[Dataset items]
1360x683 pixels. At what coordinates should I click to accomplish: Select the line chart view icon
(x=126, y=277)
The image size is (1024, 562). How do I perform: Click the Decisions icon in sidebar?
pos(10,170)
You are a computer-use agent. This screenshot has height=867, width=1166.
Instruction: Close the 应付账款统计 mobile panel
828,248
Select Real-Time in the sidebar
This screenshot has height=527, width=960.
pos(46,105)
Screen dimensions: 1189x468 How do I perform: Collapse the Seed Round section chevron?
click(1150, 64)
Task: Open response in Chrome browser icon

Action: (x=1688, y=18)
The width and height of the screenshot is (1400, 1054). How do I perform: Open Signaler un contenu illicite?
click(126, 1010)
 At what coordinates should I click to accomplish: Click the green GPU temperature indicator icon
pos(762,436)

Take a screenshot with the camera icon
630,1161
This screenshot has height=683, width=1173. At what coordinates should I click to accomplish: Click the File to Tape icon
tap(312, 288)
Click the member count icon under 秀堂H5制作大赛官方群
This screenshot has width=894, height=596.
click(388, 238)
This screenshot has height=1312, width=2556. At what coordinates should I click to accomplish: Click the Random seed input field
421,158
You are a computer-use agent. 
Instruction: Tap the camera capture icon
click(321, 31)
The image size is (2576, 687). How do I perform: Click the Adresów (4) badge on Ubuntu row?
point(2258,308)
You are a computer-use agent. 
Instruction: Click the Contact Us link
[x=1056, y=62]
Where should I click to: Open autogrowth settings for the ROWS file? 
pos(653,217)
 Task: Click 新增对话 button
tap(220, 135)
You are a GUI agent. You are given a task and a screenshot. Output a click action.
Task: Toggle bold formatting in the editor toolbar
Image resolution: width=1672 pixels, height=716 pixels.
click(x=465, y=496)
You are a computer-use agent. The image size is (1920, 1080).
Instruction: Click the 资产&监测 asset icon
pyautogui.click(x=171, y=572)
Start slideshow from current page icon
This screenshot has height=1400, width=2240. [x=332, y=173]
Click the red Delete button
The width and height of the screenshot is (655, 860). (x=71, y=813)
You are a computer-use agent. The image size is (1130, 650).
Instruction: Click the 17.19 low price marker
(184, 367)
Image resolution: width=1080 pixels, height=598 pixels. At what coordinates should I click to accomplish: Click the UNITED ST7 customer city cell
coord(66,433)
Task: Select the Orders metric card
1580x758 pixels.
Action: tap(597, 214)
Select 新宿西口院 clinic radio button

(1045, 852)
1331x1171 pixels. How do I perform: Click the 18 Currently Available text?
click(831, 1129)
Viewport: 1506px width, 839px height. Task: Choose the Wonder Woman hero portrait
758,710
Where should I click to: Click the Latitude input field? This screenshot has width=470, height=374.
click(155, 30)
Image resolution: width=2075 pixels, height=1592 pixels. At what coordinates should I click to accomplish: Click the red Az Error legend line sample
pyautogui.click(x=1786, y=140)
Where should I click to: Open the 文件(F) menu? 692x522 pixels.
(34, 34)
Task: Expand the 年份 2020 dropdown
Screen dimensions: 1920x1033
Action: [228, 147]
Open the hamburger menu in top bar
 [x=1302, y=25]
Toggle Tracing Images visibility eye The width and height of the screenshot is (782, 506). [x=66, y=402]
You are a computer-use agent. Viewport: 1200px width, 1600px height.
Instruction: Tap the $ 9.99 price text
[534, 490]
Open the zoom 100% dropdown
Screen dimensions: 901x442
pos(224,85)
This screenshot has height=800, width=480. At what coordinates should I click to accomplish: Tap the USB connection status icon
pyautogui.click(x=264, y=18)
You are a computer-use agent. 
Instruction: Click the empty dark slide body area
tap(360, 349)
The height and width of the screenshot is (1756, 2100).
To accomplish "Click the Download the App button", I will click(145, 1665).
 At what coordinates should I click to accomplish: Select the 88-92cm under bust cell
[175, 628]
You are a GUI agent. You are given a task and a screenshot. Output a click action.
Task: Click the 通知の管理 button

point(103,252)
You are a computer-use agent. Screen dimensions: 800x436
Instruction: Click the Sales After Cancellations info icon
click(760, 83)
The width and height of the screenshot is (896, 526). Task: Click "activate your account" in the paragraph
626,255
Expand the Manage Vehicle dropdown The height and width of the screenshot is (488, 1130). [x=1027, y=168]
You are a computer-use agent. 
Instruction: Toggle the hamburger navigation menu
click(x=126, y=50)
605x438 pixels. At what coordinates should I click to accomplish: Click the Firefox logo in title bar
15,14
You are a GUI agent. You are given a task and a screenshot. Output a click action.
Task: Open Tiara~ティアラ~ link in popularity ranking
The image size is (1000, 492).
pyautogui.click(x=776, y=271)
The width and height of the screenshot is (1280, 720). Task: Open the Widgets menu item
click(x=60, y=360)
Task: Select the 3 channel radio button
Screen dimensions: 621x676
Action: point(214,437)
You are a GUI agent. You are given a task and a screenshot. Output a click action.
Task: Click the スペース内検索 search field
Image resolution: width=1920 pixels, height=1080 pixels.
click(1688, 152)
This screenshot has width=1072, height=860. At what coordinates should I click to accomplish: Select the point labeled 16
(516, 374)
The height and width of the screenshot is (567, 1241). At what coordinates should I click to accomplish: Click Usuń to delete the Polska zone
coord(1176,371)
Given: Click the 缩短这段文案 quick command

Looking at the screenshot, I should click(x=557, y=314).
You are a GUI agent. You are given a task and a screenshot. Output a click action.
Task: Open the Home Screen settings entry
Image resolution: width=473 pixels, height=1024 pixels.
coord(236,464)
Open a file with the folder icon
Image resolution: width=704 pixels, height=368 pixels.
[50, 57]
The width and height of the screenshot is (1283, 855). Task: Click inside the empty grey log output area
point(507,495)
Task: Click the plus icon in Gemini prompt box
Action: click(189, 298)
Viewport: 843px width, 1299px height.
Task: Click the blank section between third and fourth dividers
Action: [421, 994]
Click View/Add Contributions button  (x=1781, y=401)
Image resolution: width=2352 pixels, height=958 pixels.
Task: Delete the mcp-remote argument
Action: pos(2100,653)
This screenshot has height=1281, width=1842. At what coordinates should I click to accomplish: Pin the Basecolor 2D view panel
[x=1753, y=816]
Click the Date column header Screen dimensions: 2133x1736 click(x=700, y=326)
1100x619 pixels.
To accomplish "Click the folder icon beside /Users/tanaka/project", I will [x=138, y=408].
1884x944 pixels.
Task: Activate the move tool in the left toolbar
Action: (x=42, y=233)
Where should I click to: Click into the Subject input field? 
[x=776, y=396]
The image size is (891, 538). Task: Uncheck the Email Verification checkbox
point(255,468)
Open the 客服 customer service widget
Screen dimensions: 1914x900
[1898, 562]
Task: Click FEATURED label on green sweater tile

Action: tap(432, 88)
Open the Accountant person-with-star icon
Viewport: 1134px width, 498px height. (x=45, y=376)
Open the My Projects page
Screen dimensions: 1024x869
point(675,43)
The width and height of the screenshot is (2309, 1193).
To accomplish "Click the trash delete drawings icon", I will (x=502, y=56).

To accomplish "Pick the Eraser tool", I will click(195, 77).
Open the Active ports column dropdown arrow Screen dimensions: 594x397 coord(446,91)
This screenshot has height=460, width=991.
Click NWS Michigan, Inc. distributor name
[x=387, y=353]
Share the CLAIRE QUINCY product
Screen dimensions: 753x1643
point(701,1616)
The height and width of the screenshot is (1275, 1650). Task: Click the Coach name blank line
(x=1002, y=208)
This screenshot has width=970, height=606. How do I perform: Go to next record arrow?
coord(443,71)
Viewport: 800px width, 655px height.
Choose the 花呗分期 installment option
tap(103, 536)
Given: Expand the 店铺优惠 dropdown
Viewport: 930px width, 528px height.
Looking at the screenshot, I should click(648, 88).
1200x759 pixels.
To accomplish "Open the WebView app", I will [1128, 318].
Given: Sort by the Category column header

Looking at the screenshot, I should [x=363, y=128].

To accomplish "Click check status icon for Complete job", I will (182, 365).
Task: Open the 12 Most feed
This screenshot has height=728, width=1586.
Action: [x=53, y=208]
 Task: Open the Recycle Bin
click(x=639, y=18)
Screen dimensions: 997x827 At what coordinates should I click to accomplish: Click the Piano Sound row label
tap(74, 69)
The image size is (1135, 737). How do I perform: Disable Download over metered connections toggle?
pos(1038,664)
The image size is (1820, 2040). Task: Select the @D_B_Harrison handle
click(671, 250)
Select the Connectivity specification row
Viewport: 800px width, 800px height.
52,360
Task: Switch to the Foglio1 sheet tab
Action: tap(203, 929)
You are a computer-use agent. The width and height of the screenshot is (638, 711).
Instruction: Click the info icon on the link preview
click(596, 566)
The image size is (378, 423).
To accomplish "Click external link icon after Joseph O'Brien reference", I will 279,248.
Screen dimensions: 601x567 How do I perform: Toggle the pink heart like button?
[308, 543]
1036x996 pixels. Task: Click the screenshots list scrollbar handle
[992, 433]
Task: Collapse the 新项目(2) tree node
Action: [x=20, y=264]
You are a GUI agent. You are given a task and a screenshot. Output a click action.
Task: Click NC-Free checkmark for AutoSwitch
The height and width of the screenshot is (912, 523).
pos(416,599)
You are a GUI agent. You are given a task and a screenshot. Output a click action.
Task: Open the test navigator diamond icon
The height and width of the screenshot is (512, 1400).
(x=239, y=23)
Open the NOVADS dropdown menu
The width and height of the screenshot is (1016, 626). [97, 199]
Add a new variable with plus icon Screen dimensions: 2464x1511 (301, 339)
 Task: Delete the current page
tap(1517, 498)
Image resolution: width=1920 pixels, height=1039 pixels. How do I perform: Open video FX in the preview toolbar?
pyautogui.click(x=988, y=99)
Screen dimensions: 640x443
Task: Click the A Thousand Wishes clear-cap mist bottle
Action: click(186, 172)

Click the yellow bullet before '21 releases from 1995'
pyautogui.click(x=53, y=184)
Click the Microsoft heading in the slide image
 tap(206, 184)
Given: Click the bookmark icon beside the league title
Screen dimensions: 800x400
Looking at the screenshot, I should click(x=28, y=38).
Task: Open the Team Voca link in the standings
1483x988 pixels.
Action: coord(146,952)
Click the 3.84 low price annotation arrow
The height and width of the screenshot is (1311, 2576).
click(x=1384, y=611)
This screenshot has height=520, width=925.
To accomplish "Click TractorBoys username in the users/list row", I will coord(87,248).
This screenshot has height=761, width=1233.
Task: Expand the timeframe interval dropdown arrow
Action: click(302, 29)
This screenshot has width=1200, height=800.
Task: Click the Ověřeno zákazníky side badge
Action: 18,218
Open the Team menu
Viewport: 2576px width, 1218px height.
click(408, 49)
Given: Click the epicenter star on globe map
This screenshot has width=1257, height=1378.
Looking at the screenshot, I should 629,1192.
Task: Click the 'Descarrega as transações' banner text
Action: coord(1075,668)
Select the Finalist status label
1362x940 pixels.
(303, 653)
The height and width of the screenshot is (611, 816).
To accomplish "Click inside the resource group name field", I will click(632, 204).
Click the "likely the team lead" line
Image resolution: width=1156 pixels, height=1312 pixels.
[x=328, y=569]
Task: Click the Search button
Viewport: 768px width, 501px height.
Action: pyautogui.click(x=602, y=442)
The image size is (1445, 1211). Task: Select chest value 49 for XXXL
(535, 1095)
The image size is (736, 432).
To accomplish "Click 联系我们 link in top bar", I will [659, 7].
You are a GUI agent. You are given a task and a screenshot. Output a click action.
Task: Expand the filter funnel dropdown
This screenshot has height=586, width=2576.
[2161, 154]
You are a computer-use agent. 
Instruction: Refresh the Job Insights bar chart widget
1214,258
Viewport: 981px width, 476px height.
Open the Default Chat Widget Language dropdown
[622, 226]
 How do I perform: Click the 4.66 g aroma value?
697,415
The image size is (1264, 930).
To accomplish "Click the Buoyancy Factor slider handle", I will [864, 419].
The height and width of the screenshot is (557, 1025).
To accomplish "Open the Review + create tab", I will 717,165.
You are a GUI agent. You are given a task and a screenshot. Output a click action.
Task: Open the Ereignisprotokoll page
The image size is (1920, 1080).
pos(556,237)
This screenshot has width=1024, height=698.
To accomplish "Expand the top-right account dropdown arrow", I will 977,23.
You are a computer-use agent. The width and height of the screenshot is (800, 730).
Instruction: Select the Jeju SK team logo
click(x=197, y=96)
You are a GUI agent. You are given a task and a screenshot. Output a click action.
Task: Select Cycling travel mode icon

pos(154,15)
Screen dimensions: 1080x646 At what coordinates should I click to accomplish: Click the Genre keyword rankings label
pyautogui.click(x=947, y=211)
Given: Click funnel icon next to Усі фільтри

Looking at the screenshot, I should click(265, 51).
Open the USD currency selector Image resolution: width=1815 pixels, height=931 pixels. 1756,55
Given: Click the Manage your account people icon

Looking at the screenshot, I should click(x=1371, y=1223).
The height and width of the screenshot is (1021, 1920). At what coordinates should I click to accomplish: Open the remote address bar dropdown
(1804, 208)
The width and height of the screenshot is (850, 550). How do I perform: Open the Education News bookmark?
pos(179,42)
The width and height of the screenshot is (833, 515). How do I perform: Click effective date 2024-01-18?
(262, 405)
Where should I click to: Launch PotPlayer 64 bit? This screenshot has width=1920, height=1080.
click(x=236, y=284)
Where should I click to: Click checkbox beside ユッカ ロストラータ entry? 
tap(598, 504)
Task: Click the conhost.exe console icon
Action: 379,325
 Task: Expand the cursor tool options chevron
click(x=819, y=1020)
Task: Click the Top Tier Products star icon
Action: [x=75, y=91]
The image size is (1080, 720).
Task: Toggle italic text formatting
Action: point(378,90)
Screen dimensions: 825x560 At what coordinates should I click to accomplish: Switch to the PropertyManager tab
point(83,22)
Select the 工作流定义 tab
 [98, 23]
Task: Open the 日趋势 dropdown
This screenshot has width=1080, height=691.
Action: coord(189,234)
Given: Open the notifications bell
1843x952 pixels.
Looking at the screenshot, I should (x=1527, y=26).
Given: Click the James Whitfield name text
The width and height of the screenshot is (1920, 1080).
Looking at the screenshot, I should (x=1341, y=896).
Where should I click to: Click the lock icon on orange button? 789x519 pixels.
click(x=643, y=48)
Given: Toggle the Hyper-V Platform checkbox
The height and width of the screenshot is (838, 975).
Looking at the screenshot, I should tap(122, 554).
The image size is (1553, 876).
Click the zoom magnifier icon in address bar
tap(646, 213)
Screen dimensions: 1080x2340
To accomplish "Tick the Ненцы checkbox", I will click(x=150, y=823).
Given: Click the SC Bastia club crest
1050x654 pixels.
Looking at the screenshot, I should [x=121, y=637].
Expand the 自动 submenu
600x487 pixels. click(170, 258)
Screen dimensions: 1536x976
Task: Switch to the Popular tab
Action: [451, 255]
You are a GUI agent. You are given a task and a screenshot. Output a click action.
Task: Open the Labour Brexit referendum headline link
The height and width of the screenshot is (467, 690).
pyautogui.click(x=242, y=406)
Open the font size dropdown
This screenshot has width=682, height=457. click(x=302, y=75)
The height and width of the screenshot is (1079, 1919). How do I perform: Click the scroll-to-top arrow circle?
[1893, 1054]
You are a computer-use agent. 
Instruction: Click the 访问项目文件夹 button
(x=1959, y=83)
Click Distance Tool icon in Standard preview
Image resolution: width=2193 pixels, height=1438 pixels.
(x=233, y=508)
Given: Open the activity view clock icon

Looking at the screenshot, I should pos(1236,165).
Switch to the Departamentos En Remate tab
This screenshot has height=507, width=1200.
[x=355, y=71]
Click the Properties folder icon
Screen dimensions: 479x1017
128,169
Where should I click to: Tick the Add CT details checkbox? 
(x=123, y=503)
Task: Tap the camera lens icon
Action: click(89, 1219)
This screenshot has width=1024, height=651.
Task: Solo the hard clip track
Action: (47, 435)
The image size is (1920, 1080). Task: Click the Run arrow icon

→ WRITTEN REQUEST
Output, unchanged, the lines of the data from the line containing "Task: Open the Team" through the line containing "will click(632, 204).", both included.

→ SOLUTION TO THE EXERCISE
Task: Open the Team Voca link in the standings
1483x988 pixels.
Action: coord(146,952)
Click the 3.84 low price annotation arrow
The height and width of the screenshot is (1311, 2576).
click(x=1384, y=611)
This screenshot has height=520, width=925.
To accomplish "Click TractorBoys username in the users/list row", I will coord(87,248).
This screenshot has height=761, width=1233.
Task: Expand the timeframe interval dropdown arrow
Action: click(302, 29)
This screenshot has width=1200, height=800.
Task: Click the Ověřeno zákazníky side badge
Action: 18,218
Open the Team menu
Viewport: 2576px width, 1218px height.
click(408, 49)
Given: Click the epicenter star on globe map
This screenshot has width=1257, height=1378.
Looking at the screenshot, I should 629,1192.
Task: Click the 'Descarrega as transações' banner text
Action: coord(1075,668)
Select the Finalist status label
1362x940 pixels.
(303, 653)
The height and width of the screenshot is (611, 816).
To accomplish "Click inside the resource group name field", I will click(632, 204).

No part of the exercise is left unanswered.